PCB Circuit Card Copying

PCB Circuit Card Copying is a process to extract PCB board layout design, gerber file, and schematic diagram out from physical printed circuit board sample, and reverse engineering the electronic circuit board through these documents;

PCB Circuit Card Copying is a process to extract PCB board layout design, gerber file, and schematic diagram out from physical printed circuit board sample, and remanufacture the electronic PCB board through these documents
PCB Circuit Card Copying is a process to extract PCB board layout design, gerber file, and schematic diagram out from physical printed circuit board sample, and remanufacture the electronic PCB board through these documents

An Arc from printed circuit board copying is drawn with the arc-tool. Get there either by selecting it from the Tool palette or by pressing <Key>F8. Press Btn1 to define the starting point for the arc. Drag the mouse towards the desired end point along the path you want the arc to follow.
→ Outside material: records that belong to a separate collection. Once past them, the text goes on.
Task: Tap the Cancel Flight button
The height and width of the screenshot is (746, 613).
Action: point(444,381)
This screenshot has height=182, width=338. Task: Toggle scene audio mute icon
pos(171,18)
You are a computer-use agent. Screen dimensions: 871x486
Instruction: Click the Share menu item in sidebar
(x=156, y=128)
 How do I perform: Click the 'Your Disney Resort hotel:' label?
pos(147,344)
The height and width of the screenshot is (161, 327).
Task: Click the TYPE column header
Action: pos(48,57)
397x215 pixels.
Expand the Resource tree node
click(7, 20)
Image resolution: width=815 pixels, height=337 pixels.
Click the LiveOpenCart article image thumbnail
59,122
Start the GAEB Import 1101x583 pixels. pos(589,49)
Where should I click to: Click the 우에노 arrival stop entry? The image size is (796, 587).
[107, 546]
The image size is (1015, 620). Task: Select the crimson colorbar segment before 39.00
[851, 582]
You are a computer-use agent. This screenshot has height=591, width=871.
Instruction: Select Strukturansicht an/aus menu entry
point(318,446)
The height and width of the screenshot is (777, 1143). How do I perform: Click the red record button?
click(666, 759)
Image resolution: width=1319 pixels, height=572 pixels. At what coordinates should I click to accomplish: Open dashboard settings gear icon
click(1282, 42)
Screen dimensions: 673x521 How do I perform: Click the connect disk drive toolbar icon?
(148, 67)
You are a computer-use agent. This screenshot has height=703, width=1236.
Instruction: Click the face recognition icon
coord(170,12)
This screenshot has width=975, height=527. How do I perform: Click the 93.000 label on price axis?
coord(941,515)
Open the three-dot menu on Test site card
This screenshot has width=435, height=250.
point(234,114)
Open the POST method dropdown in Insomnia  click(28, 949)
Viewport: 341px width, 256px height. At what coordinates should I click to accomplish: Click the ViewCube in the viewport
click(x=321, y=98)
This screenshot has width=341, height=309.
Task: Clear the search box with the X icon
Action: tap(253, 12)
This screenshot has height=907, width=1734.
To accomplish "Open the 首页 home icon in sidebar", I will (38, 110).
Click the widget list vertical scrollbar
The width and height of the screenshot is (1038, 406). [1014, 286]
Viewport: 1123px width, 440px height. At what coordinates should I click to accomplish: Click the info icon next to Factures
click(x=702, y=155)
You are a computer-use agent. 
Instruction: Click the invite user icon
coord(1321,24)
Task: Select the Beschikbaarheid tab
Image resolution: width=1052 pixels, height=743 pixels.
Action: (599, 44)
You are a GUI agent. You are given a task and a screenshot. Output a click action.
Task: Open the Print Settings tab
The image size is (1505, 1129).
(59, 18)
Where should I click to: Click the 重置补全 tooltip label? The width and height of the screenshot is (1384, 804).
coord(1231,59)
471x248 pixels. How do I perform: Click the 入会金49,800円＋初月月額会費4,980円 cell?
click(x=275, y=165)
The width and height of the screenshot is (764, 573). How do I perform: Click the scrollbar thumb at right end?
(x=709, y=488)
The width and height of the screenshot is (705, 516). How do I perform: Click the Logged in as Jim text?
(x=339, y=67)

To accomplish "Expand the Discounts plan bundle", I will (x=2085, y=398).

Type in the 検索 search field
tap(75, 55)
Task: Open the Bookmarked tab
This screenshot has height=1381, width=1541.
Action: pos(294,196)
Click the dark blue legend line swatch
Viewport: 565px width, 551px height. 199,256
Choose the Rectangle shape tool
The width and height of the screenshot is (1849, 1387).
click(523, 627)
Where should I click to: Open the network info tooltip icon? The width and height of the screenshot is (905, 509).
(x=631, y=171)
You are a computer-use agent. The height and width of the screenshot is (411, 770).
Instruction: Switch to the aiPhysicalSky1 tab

The outline of the arc that will be created is shown on the screen as you move the mouse. Arcs are always forced to be 90 degrees and have symmetrical length and width ( i.e. they are a quarter circle). The next Btn1 click creates the arc. It will have the same width as new lines (displayed in the status line) and appear on the active layer.

The arc leaves the starting point towards the cross hair along the axis whose distance from the cross hair is largest. Normally this means that if you drag along the path you want the arc to follow, you’ll get what you want. If the grid is set to the arc radius after Pcb circuit card reverse engineering, then the two distances will be equal and you won’t be able to get all of the possible directions.

If this is thwarting your desires, reduce the grid spacing (!Shift<Key>G ) and try again for the next task. A polygon is drawn by defining all of its segments as a series of consecutive line segments. If the first point matches a new one and if the number of points is greater than two, then the polygon is closed. Since matching up with the first point may be difficult, you may use Shift<Key>p to close the polygon. The Shift<Key>p won’t work if clipping to 45 degree lines is selected and the final segment cannot match this condition.

I suggest you create simple convex polygons in order to avoid a strong negative impact on the performance of the connection scanning routines. The rectangle-mode is just an easy way to generate rectangular polygons. Polygon-mode also is selected by <Key>F6 whereas rectangle-mode uses <Key>F4.

Pressing a <Btn1> at two locations creates a rectangle by defining two of its corners. <Key>Insert brings you to insert-point-mode which lets you add additional points to an already existing polygon. Single points may be removed by moving the cross hair to them and selecting one of the delete actions (remove-mode, BackSpace, or Delete. This only works if the remaining polygon will still have three or more corners.